Historian Stacy Schiff to Discuss Politics and Paranoia at Hancock Shaker Village

Stacy Schiff (photo Elena Seibert)

(HANCOCK, Mass.) – Pulitzer Prize-winning historian Stacy Schiff will discuss the intersection of politics and paranoia as part of the Food for Thought monthly dinner series at Hancock Shaker Village on Friday, July 14, at 6pm. A native of Adams, Mass., who majored in art history at Williams College, Schiff is a best-selling author whose most recent book is “The Witches: Salem 1692.” Over a farm-to-table dinner, Schiff will talk about the witch trials: what we know, what we think we know, and what we should know.

“Settlements were isolated and lit with only smoky fires, which fed vivid imagination. New Englanders lived very much in the dark, where one listens more acutely, feels most passionately, and imagines most vividly, where the sacred and the occult thrive,” writes Schiff.   “The Witches” entailed voluminous research, and Schiff conjures up late-17th-century New England with gripping detail.

Schiff is the author of numerous biographies, as well as essays and articles have appeared in the New Yorker, the New York Times, and the New York Review of Books. Schiff won the 2000 Pulitzer Prize for “Vera,” a biography of Vera Nabokov, wife and muse of Vladimir Nabokov. Her biography “Cleopatra” was #1 on the New York Times bestseller list. She was also a finalist for the 1995 Pulitzer Prize for Biography or Autobiography for “Saint-Exupéry: A Biography.”

The evening includes a seasonal, neighborhood sourced, three-course dinner prepared by noted regional chef Brian Alberg, wine, and a copy of the author’s book.

Dinner with Stacy Schiff is part of a series of important authors talking about far-ranging subjects of relevance today. Far ahead of their time, the Shakers addressed issues as far ranging as gender equality, sustainability, land renewal, racial equality, pacifism, and shared economies decades before fashionable, let alone there being a vocabulary to address such subjects.

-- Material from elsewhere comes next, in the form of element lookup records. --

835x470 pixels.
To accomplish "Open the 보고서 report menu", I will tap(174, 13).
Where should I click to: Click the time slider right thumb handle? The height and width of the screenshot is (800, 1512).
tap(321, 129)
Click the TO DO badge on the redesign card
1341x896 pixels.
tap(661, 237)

Hancock Shaker Village’s Food for Thought is a monthly dinner series with today’s best thinkers, who address topics of relevance to our world today. The next Food for Thought dinner in the series is Friday, August 11, with Elizabeth Kolbert, Pulitzer Prize-winning author of the New York Times bestseller “The Sixth Extinction: An Unnatural History.”

 

ABOUT HANCOCK VILLAGE

Home to the Shakers for more than 220 years, Hancock Shaker Village is now an outdoor history museum dedicated to preserving the Shaker legacy and making that story relevant and illuminating for today’s visitors. Situated on 750 acres of picturesque farm, field, and woodland in the bucolic Berkshires of Massachusetts, the Village consists of 20 historic buildings, a working farm and heirloom gardens, and a premier collection of 22,000 authentic Shaker artifacts.